Shitting where you eat

I've decided to stop "shitting where I eat", or using social proof as a part of a group in order to meet women. I've had way too much drama occur recently from dating a girl in my extended social circle who I was introduced to through mutual friends and I've decided it's less of a headache to meet complete strangers that you have no prior attachments to.

I read a lot of relationship horror stories, and I've found that the most cringe-worthy tales always begin with a guy meeting a girl through a friend/work/church/etc. One of the worst stories I ever heard was a guy who began dating the girl who lived in the apartment next to his. The relationship turned to shit, then he had to see her several times a day after they split and was tormented by it. Now maybe these guys just happened to meet their "soulmates" through these various social groups. But in my opinion they just got together out of convenience/proximity. And the reason why the relationships turned to such shit and made these guys miserable is because these guys have no game, which is evidenced in the fact that the only way they could meet girls was to shit where they eat.

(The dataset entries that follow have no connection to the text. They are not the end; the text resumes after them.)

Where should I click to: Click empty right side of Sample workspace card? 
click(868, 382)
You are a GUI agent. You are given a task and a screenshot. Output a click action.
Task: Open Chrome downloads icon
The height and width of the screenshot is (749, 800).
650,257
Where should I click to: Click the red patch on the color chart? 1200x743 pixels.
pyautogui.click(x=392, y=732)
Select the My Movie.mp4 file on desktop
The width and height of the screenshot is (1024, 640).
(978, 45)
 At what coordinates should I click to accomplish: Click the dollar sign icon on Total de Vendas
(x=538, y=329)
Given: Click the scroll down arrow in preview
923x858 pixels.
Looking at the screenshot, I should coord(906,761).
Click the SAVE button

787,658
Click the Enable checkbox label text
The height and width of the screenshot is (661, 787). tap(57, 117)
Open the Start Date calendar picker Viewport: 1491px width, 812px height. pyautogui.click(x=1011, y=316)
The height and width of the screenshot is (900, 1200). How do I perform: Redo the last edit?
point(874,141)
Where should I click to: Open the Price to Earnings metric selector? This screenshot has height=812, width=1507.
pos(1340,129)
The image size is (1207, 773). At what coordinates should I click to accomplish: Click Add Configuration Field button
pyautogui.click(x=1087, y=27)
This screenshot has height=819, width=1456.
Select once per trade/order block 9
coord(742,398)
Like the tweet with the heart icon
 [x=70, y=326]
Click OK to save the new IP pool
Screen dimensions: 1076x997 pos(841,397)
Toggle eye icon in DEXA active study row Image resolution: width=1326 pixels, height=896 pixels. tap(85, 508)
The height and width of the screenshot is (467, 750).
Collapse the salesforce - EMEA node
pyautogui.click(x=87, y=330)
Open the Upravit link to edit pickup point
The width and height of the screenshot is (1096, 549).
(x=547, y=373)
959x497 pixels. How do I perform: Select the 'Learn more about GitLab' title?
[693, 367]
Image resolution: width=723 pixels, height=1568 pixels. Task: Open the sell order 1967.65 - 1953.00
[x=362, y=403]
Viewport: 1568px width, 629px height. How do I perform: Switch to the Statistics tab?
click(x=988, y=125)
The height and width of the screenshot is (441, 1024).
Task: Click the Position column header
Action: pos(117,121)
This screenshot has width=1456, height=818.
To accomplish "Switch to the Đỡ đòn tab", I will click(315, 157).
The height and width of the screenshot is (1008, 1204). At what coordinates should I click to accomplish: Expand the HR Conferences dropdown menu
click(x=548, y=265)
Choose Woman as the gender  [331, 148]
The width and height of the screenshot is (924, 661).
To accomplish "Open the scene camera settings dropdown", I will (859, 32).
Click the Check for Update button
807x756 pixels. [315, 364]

Yes, I said it. If you have to rely on flirting with interns at your job and nothing else, you have no game. And how do I know this? Because when I had no game I would flirt with interns at my job and absolutely no one else. They said hello to me every morning and would get me coffee, they must want the D, right? I mean, yeah, it's their job to get me coffee. But still, they got me coffee!!!11!1!11! I would also never approach girls in bars, but if there was a girl that tagged along with us I'd be hitting on her non-stop just because it was easier to talk to her due to social proof and less scary than approaching a stranger.

The pros of using social proof in a group are many: You're preselected, so girls will be more receptive to you. If your friends are cool with you and the girl then they'll actually work to help you get together. You probably also have a lot in common knowing the same people, so that will help build comfort and rapport.

But there are also many downsides: Your friends will constantly be in your business. If things go bad between you and the girl then she can't disappear back into the ether, you'll probably see her all the time. Hell, if you date a co-worker then you'll have to see her every day after the break-up. Someone you know could begin dating said ex and you'll have to bare witness to everything. Sucks if the wounds are still fresh, too.

So I'm curious to see what you guys think about using real-life social networks to meet women as opposed to going out and approaching strangers. Do you use both methods? One over the other?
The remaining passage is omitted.